Your task: Print the lines of the material again without changes, starting with the line containing "Identify the location of y-tick-label: 20." and going on through the line containing "coordinates (47, 229).".

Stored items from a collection
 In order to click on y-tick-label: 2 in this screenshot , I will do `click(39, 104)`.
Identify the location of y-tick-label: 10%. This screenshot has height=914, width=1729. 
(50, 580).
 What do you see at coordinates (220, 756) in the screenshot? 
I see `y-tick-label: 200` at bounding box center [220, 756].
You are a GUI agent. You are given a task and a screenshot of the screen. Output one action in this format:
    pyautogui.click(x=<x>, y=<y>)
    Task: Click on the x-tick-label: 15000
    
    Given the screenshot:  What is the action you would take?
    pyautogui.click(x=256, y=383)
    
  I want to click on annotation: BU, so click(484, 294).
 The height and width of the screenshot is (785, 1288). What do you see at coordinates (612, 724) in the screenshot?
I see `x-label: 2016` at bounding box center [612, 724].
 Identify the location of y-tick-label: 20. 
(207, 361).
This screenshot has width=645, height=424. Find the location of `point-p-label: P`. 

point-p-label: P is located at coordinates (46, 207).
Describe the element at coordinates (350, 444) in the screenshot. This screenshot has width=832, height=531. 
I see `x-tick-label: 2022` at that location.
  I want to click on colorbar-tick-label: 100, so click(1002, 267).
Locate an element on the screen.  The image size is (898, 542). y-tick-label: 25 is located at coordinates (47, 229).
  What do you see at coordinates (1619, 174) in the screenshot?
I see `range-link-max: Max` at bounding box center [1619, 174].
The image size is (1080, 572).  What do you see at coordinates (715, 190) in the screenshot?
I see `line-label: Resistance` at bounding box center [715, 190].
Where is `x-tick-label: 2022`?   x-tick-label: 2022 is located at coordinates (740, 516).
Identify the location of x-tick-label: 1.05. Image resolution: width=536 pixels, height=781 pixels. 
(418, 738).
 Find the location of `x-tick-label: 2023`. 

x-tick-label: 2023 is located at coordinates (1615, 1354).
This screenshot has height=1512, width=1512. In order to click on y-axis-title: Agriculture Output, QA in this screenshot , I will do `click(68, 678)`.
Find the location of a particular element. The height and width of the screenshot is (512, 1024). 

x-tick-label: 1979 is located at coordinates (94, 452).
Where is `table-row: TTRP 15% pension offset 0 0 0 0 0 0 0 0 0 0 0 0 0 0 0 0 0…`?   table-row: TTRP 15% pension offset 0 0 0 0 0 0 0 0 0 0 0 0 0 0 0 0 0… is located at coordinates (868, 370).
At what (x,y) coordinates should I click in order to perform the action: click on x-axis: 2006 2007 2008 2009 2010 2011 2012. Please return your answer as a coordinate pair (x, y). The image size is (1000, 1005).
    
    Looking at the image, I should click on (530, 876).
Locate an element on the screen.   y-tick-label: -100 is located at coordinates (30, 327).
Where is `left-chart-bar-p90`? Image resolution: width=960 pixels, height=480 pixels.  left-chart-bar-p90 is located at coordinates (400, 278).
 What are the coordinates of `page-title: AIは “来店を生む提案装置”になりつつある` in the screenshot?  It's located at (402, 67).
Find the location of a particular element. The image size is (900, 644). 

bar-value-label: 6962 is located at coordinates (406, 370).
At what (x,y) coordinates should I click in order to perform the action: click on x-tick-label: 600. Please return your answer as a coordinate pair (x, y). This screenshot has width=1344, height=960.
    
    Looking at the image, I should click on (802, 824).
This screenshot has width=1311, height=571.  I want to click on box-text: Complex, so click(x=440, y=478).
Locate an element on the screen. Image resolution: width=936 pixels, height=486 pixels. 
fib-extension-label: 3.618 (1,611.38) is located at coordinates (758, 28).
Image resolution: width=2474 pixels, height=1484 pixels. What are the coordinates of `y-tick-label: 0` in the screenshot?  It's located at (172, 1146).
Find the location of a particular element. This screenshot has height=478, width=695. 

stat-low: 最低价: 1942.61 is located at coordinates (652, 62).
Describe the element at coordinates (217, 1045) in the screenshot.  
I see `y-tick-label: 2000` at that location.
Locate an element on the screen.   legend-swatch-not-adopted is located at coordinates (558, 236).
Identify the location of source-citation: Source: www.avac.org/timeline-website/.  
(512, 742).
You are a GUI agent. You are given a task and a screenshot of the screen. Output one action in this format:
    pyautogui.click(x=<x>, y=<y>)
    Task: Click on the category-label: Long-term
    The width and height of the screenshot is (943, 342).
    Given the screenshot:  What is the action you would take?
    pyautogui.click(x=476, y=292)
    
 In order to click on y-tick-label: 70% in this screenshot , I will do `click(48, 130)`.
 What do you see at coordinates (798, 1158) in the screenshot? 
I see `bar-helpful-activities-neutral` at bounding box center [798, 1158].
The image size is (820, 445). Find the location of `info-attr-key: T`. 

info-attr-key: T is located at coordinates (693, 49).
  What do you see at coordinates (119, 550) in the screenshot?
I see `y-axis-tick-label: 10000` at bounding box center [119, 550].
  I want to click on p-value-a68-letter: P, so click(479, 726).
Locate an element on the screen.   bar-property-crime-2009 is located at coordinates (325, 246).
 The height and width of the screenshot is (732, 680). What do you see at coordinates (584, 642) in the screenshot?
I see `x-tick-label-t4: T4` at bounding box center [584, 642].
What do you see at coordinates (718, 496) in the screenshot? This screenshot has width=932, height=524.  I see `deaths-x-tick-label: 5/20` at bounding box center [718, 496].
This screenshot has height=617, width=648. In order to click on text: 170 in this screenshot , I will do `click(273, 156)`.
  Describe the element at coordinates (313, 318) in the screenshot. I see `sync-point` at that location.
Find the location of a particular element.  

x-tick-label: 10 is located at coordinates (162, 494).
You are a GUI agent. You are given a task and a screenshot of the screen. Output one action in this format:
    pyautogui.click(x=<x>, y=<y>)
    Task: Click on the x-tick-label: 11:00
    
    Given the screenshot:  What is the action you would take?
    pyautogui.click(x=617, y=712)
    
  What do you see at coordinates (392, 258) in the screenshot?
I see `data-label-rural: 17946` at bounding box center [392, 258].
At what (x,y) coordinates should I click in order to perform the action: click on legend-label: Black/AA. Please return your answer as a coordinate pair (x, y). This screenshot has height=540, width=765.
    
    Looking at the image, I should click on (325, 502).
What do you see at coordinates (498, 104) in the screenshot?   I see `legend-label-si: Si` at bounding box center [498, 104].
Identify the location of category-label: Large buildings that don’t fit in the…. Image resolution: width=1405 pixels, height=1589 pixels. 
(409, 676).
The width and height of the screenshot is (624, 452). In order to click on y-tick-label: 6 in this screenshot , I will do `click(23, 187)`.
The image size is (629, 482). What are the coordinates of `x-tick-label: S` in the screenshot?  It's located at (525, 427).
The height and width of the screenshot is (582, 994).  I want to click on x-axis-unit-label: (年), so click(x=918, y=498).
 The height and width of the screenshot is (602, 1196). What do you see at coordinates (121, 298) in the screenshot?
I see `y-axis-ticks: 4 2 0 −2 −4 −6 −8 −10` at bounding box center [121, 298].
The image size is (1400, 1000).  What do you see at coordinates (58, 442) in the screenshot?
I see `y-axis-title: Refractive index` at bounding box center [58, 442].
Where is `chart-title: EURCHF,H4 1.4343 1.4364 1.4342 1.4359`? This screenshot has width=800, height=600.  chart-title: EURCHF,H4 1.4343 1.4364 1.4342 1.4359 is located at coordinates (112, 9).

Exercise response:
 Identify the location of y-tick-label: 20. 
(207, 361).
This screenshot has width=645, height=424. Find the location of `point-p-label: P`. 

point-p-label: P is located at coordinates (46, 207).
Describe the element at coordinates (350, 444) in the screenshot. This screenshot has width=832, height=531. 
I see `x-tick-label: 2022` at that location.
  I want to click on colorbar-tick-label: 100, so click(1002, 267).
Locate an element on the screen.  The image size is (898, 542). y-tick-label: 25 is located at coordinates (47, 229).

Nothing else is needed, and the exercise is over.